ENTRIES PROVIDED Block Start

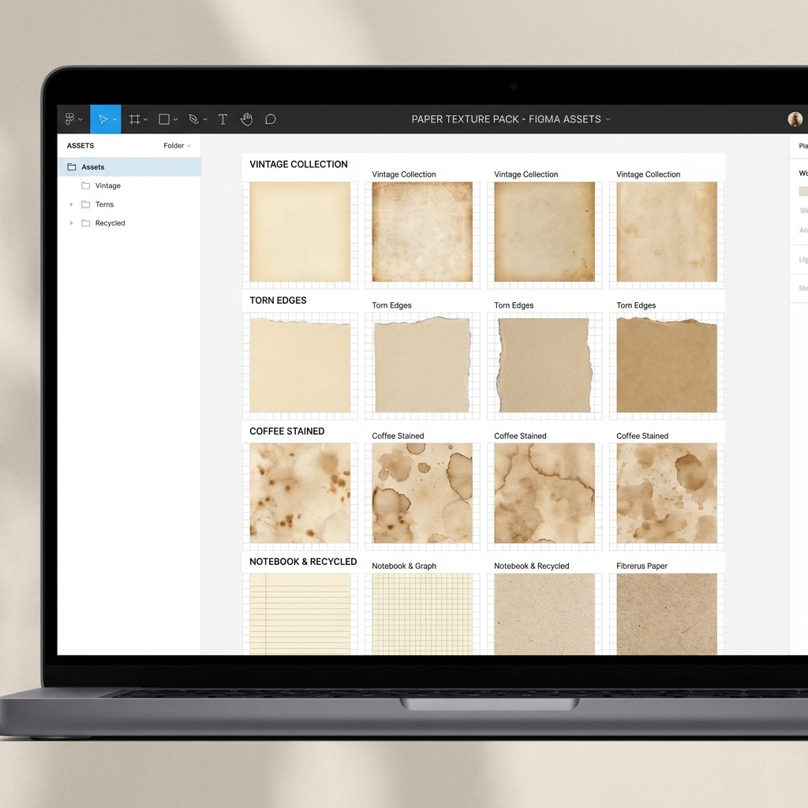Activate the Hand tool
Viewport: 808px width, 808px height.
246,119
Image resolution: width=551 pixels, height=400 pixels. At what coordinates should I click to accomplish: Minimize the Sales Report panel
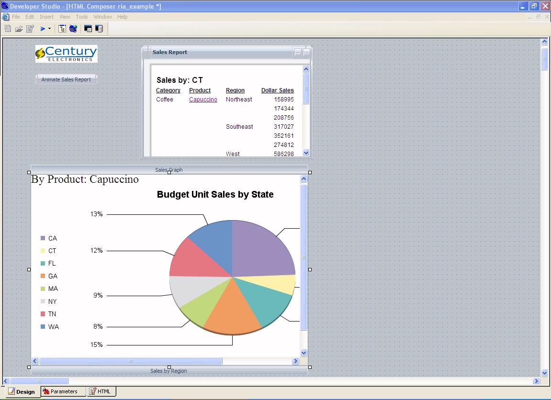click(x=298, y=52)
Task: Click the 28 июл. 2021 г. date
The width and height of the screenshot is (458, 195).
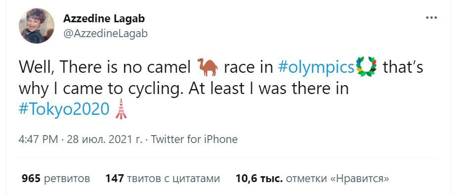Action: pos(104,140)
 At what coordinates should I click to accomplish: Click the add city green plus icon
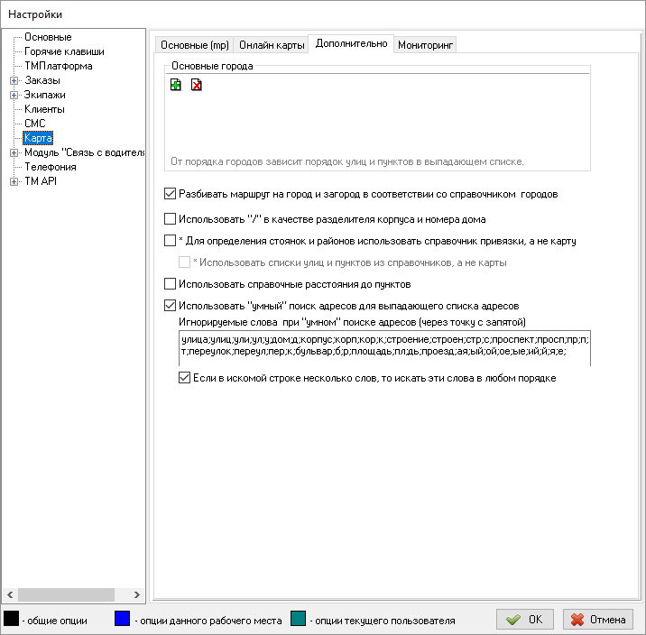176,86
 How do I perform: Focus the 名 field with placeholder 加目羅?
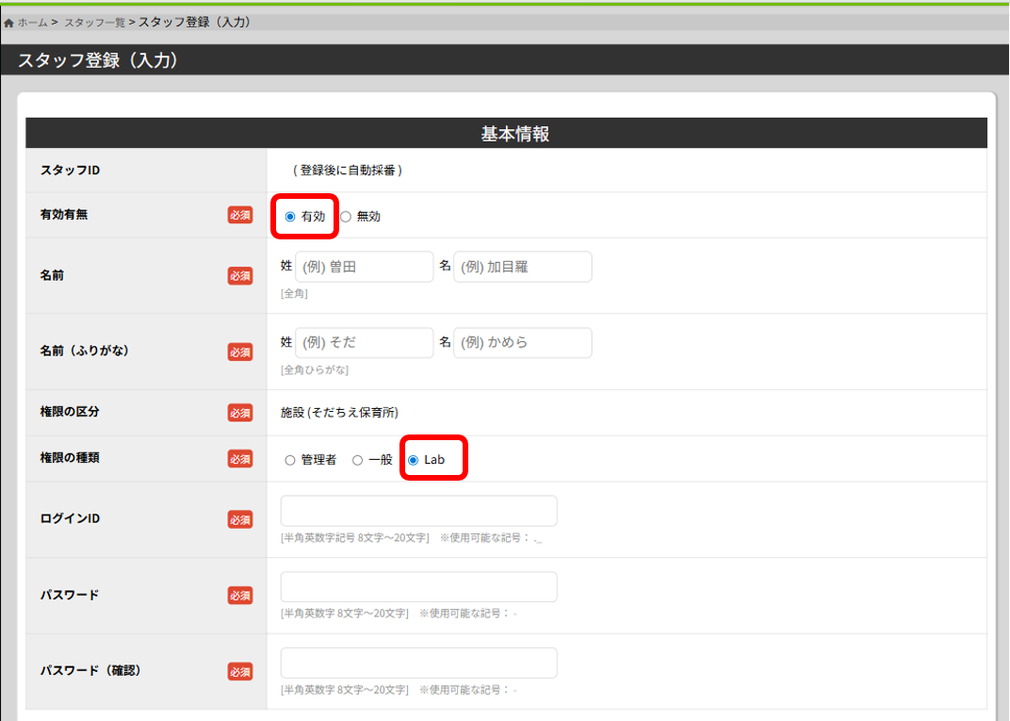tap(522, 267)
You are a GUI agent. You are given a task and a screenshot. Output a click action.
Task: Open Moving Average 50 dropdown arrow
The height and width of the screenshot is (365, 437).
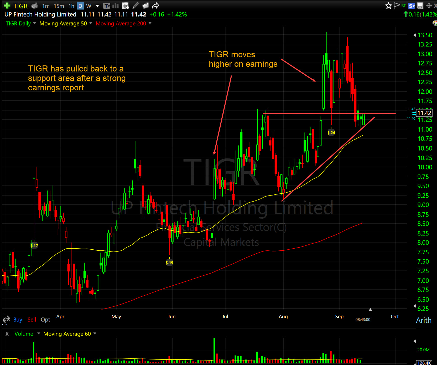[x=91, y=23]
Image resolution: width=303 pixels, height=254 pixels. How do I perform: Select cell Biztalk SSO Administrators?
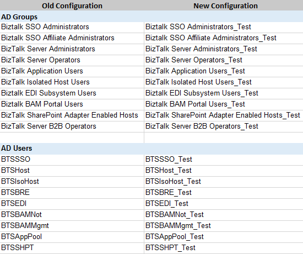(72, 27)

ENTRIES PROVIDED Block End

• **WORK TO COMPLETE**
Set down exactly, and only, the lines from the one containing "The width and" through the last line of the entries. Pictures do not belong in the copy.

• **ANSWER SECTION**
The width and height of the screenshot is (458, 195).
Action: pos(104,140)
 At what coordinates should I click to accomplish: Click the add city green plus icon
176,86
 How do I perform: Focus the 名 field with placeholder 加目羅?
tap(522, 267)
You are a GUI agent. You are given a task and a screenshot. Output a click action.
Task: Open Moving Average 50 dropdown arrow
The height and width of the screenshot is (365, 437).
[x=91, y=23]
Image resolution: width=303 pixels, height=254 pixels. How do I perform: Select cell Biztalk SSO Administrators?
(72, 27)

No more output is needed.